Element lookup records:
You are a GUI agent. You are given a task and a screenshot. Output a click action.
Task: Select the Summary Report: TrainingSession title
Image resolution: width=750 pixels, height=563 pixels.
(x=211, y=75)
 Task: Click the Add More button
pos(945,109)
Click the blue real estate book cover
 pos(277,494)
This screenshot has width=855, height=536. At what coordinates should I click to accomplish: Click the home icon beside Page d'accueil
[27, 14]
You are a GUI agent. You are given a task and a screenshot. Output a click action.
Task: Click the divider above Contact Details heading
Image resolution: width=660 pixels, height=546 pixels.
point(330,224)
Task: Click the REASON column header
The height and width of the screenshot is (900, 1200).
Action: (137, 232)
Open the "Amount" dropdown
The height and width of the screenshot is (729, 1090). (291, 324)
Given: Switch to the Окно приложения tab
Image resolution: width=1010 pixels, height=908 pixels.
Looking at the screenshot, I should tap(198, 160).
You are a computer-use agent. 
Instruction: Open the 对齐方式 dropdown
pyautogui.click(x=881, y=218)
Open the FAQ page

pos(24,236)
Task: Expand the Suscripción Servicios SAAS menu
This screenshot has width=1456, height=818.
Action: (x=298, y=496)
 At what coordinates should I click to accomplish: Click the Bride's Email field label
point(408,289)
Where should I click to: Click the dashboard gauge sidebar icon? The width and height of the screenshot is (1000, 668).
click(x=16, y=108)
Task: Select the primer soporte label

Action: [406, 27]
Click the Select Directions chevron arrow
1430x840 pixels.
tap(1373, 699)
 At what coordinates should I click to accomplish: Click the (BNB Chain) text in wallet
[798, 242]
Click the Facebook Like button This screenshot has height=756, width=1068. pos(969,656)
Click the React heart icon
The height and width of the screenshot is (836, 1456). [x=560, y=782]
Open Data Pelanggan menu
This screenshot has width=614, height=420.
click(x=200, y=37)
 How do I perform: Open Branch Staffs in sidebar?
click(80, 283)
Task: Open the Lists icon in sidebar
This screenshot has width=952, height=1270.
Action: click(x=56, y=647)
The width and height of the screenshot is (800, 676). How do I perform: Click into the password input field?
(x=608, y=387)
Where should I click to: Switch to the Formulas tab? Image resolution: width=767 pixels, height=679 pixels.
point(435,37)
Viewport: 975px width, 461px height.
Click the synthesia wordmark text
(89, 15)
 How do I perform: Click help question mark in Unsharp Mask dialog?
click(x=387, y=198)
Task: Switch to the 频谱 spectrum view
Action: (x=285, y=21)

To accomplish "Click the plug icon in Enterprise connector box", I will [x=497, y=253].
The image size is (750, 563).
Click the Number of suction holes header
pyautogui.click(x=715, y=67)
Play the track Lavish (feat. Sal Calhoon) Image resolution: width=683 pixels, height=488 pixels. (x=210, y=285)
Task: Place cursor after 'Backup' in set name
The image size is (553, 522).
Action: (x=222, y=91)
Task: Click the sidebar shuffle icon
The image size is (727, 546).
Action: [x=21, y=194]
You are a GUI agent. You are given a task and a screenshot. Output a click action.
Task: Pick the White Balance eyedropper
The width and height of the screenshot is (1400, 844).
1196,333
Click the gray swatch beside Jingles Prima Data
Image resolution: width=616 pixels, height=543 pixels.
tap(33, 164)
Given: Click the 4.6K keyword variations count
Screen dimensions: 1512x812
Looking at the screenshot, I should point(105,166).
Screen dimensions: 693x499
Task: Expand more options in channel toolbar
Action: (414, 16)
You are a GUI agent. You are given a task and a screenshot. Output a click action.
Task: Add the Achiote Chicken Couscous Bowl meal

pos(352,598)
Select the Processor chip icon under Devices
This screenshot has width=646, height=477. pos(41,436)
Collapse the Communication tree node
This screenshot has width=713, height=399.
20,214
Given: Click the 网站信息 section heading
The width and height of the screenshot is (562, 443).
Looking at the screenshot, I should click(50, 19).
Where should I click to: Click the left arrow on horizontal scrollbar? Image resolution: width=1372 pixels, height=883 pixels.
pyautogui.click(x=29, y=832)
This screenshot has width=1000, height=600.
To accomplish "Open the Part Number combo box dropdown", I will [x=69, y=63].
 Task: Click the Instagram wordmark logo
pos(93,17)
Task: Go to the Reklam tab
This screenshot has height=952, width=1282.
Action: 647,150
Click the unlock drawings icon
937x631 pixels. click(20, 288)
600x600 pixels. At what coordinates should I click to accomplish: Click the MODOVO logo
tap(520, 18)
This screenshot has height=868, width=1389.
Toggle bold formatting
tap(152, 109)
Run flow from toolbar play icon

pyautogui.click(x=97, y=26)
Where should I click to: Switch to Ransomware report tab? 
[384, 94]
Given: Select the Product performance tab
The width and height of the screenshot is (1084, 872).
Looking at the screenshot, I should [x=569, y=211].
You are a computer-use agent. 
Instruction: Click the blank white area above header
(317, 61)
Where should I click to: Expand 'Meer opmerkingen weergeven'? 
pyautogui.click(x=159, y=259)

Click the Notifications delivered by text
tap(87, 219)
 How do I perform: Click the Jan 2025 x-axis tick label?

| PROBLEM TO WORK ON |
Convert the lines above into a JSON list of strings with one string per line, leaving out blank lines.

| RESULT FOR THIS EXERCISE |
[
  "You are a GUI agent. You are given a task and a screenshot. Output a click action.",
  "Task: Select the Summary Report: TrainingSession title",
  "Image resolution: width=750 pixels, height=563 pixels.",
  "(x=211, y=75)",
  " Task: Click the Add More button",
  "pos(945,109)",
  "Click the blue real estate book cover",
  " pos(277,494)",
  "This screenshot has width=855, height=536. At what coordinates should I click to accomplish: Click the home icon beside Page d'accueil",
  "[27, 14]",
  "You are a GUI agent. You are given a task and a screenshot. Output a click action.",
  "Task: Click the divider above Contact Details heading",
  "Image resolution: width=660 pixels, height=546 pixels.",
  "point(330,224)",
  "Task: Click the REASON column header",
  "The height and width of the screenshot is (900, 1200).",
  "Action: (137, 232)",
  "Open the \"Amount\" dropdown",
  "The height and width of the screenshot is (729, 1090). (291, 324)",
  "Given: Switch to the Окно приложения tab",
  "Image resolution: width=1010 pixels, height=908 pixels.",
  "Looking at the screenshot, I should tap(198, 160).",
  "You are a computer-use agent. ",
  "Instruction: Open the 对齐方式 dropdown",
  "pyautogui.click(x=881, y=218)",
  "Open the FAQ page",
  "pos(24,236)",
  "Task: Expand the Suscripción Servicios SAAS menu",
  "This screenshot has width=1456, height=818.",
  "Action: (x=298, y=496)",
  " At what coordinates should I click to accomplish: Click the Bride's Email field label",
  "point(408,289)",
  "Where should I click to: Click the dashboard gauge sidebar icon? The width and height of the screenshot is (1000, 668).",
  "click(x=16, y=108)",
  "Task: Select the primer soporte label",
  "Action: [406, 27]",
  "Click the Select Directions chevron arrow",
  "1430x840 pixels.",
  "tap(1373, 699)",
  " At what coordinates should I click to accomplish: Click the (BNB Chain) text in wallet",
  "[798, 242]",
  "Click the Facebook Like button This screenshot has height=756, width=1068. pos(969,656)",
  "Click the React heart icon",
  "The height and width of the screenshot is (836, 1456). [x=560, y=782]",
  "Open Data Pelanggan menu",
  "This screenshot has width=614, height=420.",
  "click(x=200, y=37)",
  " How do I perform: Open Branch Staffs in sidebar?",
  "click(80, 283)",
  "Task: Open the Lists icon in sidebar",
  "This screenshot has width=952, height=1270.",
  "Action: click(x=56, y=647)",
  "The width and height of the screenshot is (800, 676). How do I perform: Click into the password input field?",
  "(x=608, y=387)",
  "Where should I click to: Switch to the Formulas tab? Image resolution: width=767 pixels, height=679 pixels.",
  "point(435,37)",
  "Viewport: 975px width, 461px height.",
  "Click the synthesia wordmark text",
  "(89, 15)",
  " How do I perform: Click help question mark in Unsharp Mask dialog?",
  "click(x=387, y=198)",
  "Task: Switch to the 频谱 spectrum view",
  "Action: (x=285, y=21)",
  "To accomplish \"Click the plug icon in Enterprise connector box\", I will [x=497, y=253].",
  "The image size is (750, 563).",
  "Click the Number of suction holes header",
  "pyautogui.click(x=715, y=67)",
  "Play the track Lavish (feat. Sal Calhoon) Image resolution: width=683 pixels, height=488 pixels. (x=210, y=285)",
  "Task: Place cursor after 'Backup' in set name",
  "The image size is (553, 522).",
  "Action: (x=222, y=91)",
  "Task: Click the sidebar shuffle icon",
  "The image size is (727, 546).",
  "Action: [x=21, y=194]",
  "You are a GUI agent. You are given a task and a screenshot. Output a click action.",
  "Task: Pick the White Balance eyedropper",
  "The width and height of the screenshot is (1400, 844).",
  "1196,333",
  "Click the gray swatch beside Jingles Prima Data",
  "Image resolution: width=616 pixels, height=543 pixels.",
  "tap(33, 164)",
  "Given: Click the 4.6K keyword variations count",
  "Screen dimensions: 1512x812",
  "Looking at the screenshot, I should point(105,166).",
  "Screen dimensions: 693x499",
  "Task: Expand more options in channel toolbar",
  "Action: (414, 16)",
  "You are a GUI agent. You are given a task and a screenshot. Output a click action.",
  "Task: Add the Achiote Chicken Couscous Bowl meal",
  "pos(352,598)",
  "Select the Processor chip icon under Devices",
  "This screenshot has width=646, height=477. pos(41,436)",
  "Collapse the Communication tree node",
  "This screenshot has width=713, height=399.",
  "20,214",
  "Given: Click the 网站信息 section heading",
  "The width and height of the screenshot is (562, 443).",
  "Looking at the screenshot, I should click(50, 19).",
  "Where should I click to: Click the left arrow on horizontal scrollbar? Image resolution: width=1372 pixels, height=883 pixels.",
  "pyautogui.click(x=29, y=832)",
  "This screenshot has width=1000, height=600.",
  "To accomplish \"Open the Part Number combo box dropdown\", I will [x=69, y=63].",
  " Task: Click the Instagram wordmark logo",
  "pos(93,17)",
  "Task: Go to the Reklam tab",
  "This screenshot has height=952, width=1282.",
  "Action: 647,150",
  "Click the unlock drawings icon",
  "937x631 pixels. click(20, 288)",
  "600x600 pixels. At what coordinates should I click to accomplish: Click the MODOVO logo",
  "tap(520, 18)",
  "This screenshot has height=868, width=1389.",
  "Toggle bold formatting",
  "tap(152, 109)",
  "Run flow from toolbar play icon",
  "pyautogui.click(x=97, y=26)",
  "Where should I click to: Switch to Ransomware report tab? ",
  "[384, 94]",
  "Given: Select the Product performance tab",
  "The width and height of the screenshot is (1084, 872).",
  "Looking at the screenshot, I should [x=569, y=211].",
  "You are a computer-use agent. ",
  "Instruction: Click the blank white area above header",
  "(317, 61)",
  "Where should I click to: Expand 'Meer opmerkingen weergeven'? ",
  "pyautogui.click(x=159, y=259)",
  "Click the Notifications delivered by text",
  "tap(87, 219)",
  " How do I perform: Click the Jan 2025 x-axis tick label?"
]